Draperies can be susceptible to a wide variety of problems, ranging from shrinkage and fading to stains and abrasion damage. Too often we only think of cleaning draperies after they’ve been framing our windows for a few years. Sometimes problems can develop over time while they are just hanging there, doing their job of beautifying our homes.

What problems are associated with draperies?

Because draperies are exposed to atmospheric conditions in greater concentrations and for longer periods of time than most garments and textiles, they can encounter a number of problems. Often these problems do not become evident until the item has been drycleaned or washed.

Some of the more common problems associated with draperies are damage due to light exposure; poor colorfastness; yellowing due to the deterioration of finishes or soil accumulation; water marks; shrinkage; abrasion damage; and deterioration of the coating or lining during cleaning. Some of these problems are a result of defects in manufacturing.

Others, however, such as damage due to light exposure, yellowing due to soil accumulation, water marks, and abrasion damage, can usually be attributed to circumstances of use.

What can you do to make your draperies last?
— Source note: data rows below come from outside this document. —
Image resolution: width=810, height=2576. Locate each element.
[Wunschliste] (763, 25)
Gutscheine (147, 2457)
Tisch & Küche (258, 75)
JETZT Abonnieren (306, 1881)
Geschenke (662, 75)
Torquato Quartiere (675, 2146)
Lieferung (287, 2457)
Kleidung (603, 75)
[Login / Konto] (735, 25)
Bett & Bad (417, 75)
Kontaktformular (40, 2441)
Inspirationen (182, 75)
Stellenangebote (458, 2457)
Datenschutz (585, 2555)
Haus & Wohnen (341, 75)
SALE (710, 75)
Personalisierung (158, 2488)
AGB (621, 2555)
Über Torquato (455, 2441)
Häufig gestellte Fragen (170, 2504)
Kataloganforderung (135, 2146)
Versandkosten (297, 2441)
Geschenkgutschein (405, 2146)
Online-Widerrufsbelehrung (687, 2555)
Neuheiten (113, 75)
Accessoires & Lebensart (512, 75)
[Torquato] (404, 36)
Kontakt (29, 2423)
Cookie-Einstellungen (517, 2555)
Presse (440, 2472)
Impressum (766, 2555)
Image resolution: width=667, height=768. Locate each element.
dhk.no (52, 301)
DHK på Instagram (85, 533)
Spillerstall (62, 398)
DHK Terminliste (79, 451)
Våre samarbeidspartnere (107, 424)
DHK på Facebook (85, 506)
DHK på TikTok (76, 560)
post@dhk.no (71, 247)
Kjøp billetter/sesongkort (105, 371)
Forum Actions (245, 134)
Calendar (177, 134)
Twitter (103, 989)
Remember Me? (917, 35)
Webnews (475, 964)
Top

The American National Standards Institute's Fair Claims Guide for Consumer Textile Products gives the following life expectancies for draperies:
• Lined Draperies 5 years
• Unlined Draperies 4 years
• Sheer Draperies 3 years
• Fiber Glass Draperies 4 years.

How long a drapery lasts depends on the fabric type and density, finishes, window location, and length of use. But it also depends on their selection and the care they receive. Here are some tips to help you keep your draperies looking great:

• To protect drapes against yellowing due to excess staining and soiling, clean the drape at least once a year.

• It is best that you have your drapes cleaned by a cleaner who is experienced in the cleaning of drapes and is knowledgeable in drapery problems.

• Protect drapes from prolonged dampness. Moisture from rain, leaky pipes, or condensation from window panes can result in water marks and mildew.

• If possible, rotate draperies periodically to vary the amount of light exposure received.

• Protect drapes from abrasion damage by avoiding constant rubbing on window sills or furnishings while in use. Abrasion damage can also be caused by a family pet snagging the fabric with sharp claws.

• Keep draperies away from the kitchen, wood stoves, or fireplaces. Smoke from wood stoves, fireplaces, and cigarettes; cooking fumes; and other atmospheric contaminants can contribute greatly to drapery soiling.